It’s both Easter Sunday and Tomb-sweeping Day. I saw some pictures online where people joked about being brought to life immediately after dying, or never being alive in the first place (something something cycle of morbid humour generations), which are funny and fair, I suppose. For some reason, in my mind, I interpreted the two to be the same. Technically, they’re both celebrations of life. To be obnoxious, in order to be certified dead, you’d have to be alive at some point. Something I commonly hear grieving people say is that as long as we remember them, they’re alive.
Overall, it’s a great day to remember the relationships and people that no longer exist. The act of keeping memories (and other such parts of the grieving process) is inherently self-centred, and I’m a big proponent of self-centred acts. I’ve written before about the concept of self-care earlier this year, and it may seem like something the younger generation has made up to excuse frivolous spending or silly indulgences but it’s really just another word for Living. What’s the point of actually being alive if you’re not finding something to enjoy? Or at the very least, something that isn’t objectively bad or personally annoying. Maybe I’m a little hedonistic.
Last night (or early this morning) we had a nice little cousin chat. There was actually very little actual chatting happening, and we also spent a good hour and a half playing games. We ended the call around 3-4AM, and I was feeling very energized (not sure if it’s because I got to talk to people, or because I had consumed a lot of sugar during that call, or maybe I’m truly nocturnal) so I worked on my various assignments until 6:30AM. I realized then that it really is spring, since the sun was beginning to rise. I still couldn’t sleep until probably 7 when I passed out magically. I woke up to the sun fully up and my room fairly warm (at 11AM). Then I played Animal Crossing and messaged some people back. After this post, I’ll go back to working, and then I’ll make and eat dinner…
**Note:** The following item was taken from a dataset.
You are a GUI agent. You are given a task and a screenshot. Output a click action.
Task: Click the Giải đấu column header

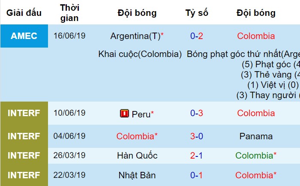(x=24, y=13)
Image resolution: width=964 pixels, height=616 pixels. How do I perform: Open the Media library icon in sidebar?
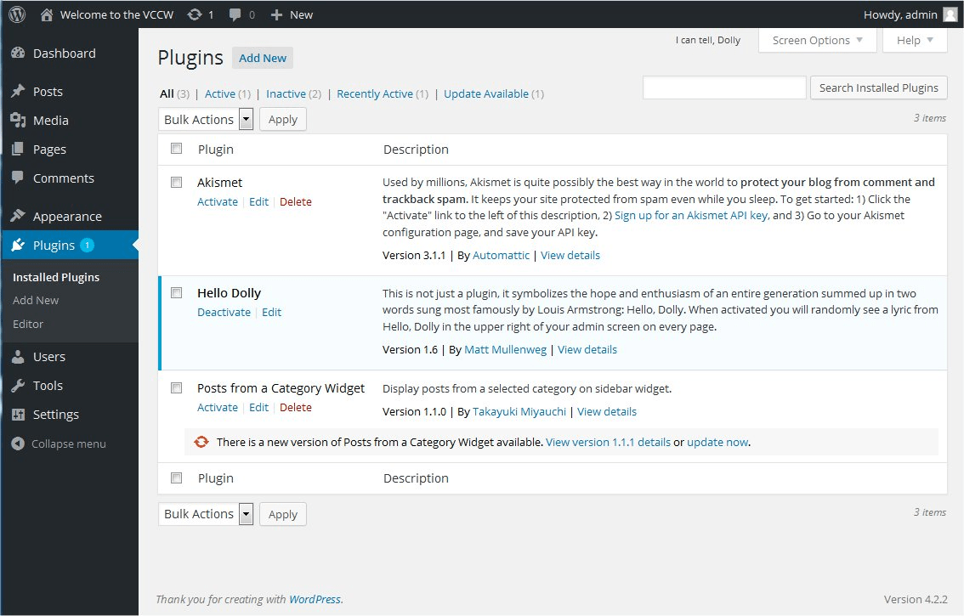20,120
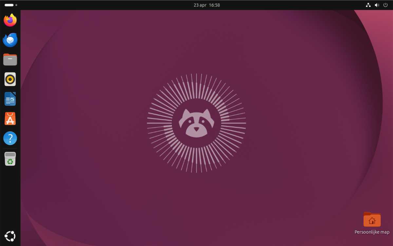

Anyway, I really enjoy living on my own. Not to say that I prefer it all the time, since there’s definitely things I wish I had (the Touch of a Human Being, casual conversation, Really Great Dinners, snacks, calligraphy set…, etc), but it sure is nice to do whatever I want. Now, if only I could go outside… I’ve been sort of reading the news and being kind of desolate about the vaccination schedule. Seems like it could be better implemented But However I am not really qualified to comment on that. 🙂
I went on a few outings in the last few weeks, actually. Last weekend, to be precise. I’ve been mulling over a few thoughts, and had a few conversations and emails with my parents and grandpa about some things. I’ll most likely put it into a post when classes end (in a week or so, hopefully). It’s not really going to be all that interesting, but then again, this blog is also an entirely self-centred thing in the first place. Who am I writing to? Who’s reading it? I don’t know, and does it really matter? At the end, I’m just cataloguing my own thoughts for the future Me to read. At the very least, I’ll be entertained. Or maybe annoyed, I don’t know.
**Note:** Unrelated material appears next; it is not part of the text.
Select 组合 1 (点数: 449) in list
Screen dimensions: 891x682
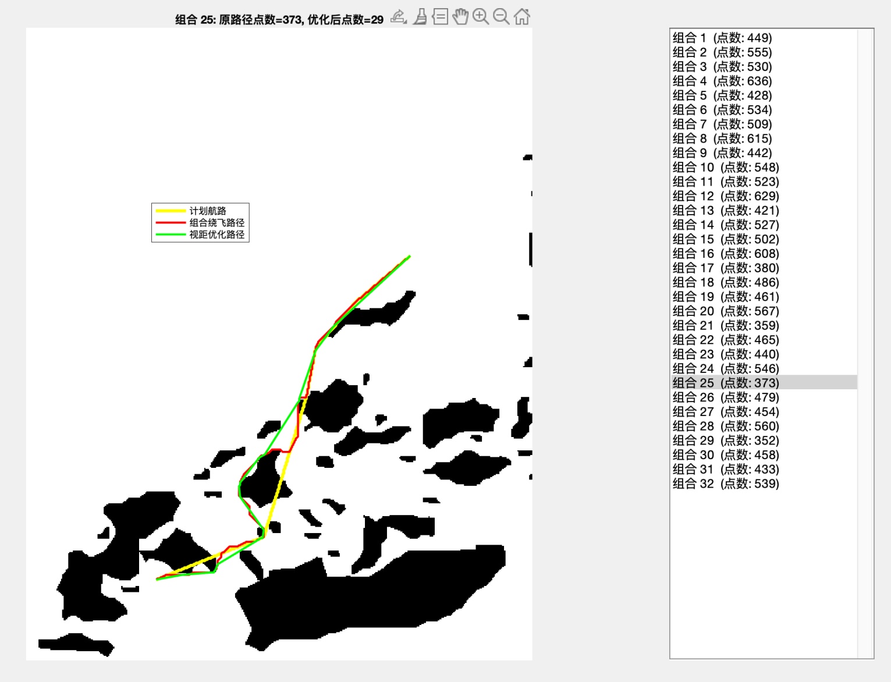[x=722, y=38]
Reminds me of that class I had last semester where my instructor asked me “What makes you think people will want to read your blog/look at your work?”. You know, that’s a great question. I never thought about it. I assumed that people will look at it if they want, and everyone will have a different level of engagement with it. For example, I’d imagine my family to be less interested in my work/writing than my friends, while my classmates are more or less forced to look at my work. Whether they comment or not doesn’t matter as much to me either. Art (which is what I hope to make, I guess) is a pretty personal thing, and if the viewer has something to share, I’d appreciate hearing it, but if they just want to give me a thumbs up (or down), I don’t really mind.
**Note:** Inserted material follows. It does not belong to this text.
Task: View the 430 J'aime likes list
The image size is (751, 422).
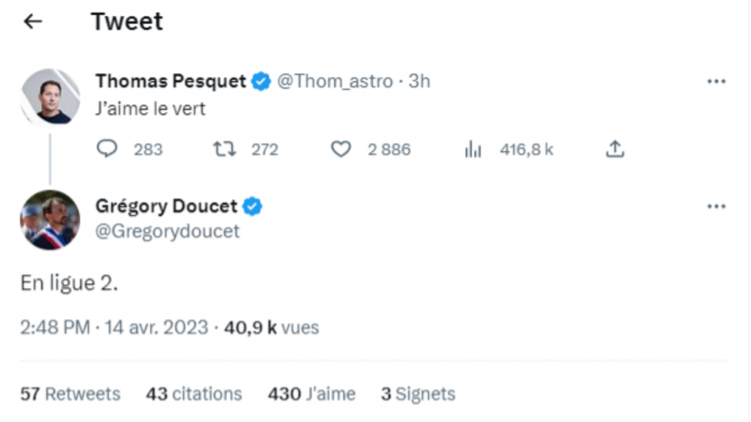Action: coord(311,394)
What a disastrously (dis)organized post! I wrote messily about Living and then Art. How dramatic, and how fitting. I need more sleep, but since it’s Crunch Time, I don’t expect to get much for the next little while. Anyway, for a final thought before I get back to work: slower hobbies are fun. My dad tried to teach Gloria and I Chinese calligraphy when we were kids, and emphasis is placed on the word “tried”. Gloria and I were little shits (and still are, I think) and gave up after a few weeks, which also makes sense because our fine motor skills weren’t all that great back then. I have two of those brush pens with refillable ink and tried to write some words with what little I remembered and despite being Incredibly Bad, it’s pretty fun. It forces me to go very slow. Whenever I draw or write by hand, it’s always very fast and scribbly and I end up feeling very manic and easily frustrated when something doesn’t look right. I guess with the calligraphy brushes, I can’t really do that. Although there is a style of calligraphy which is more free and harder for someone like me to read… anyway, I’m just trying new things. It’s keeping me entertained for now. Drawing with those brush-pens is also pretty fun, too.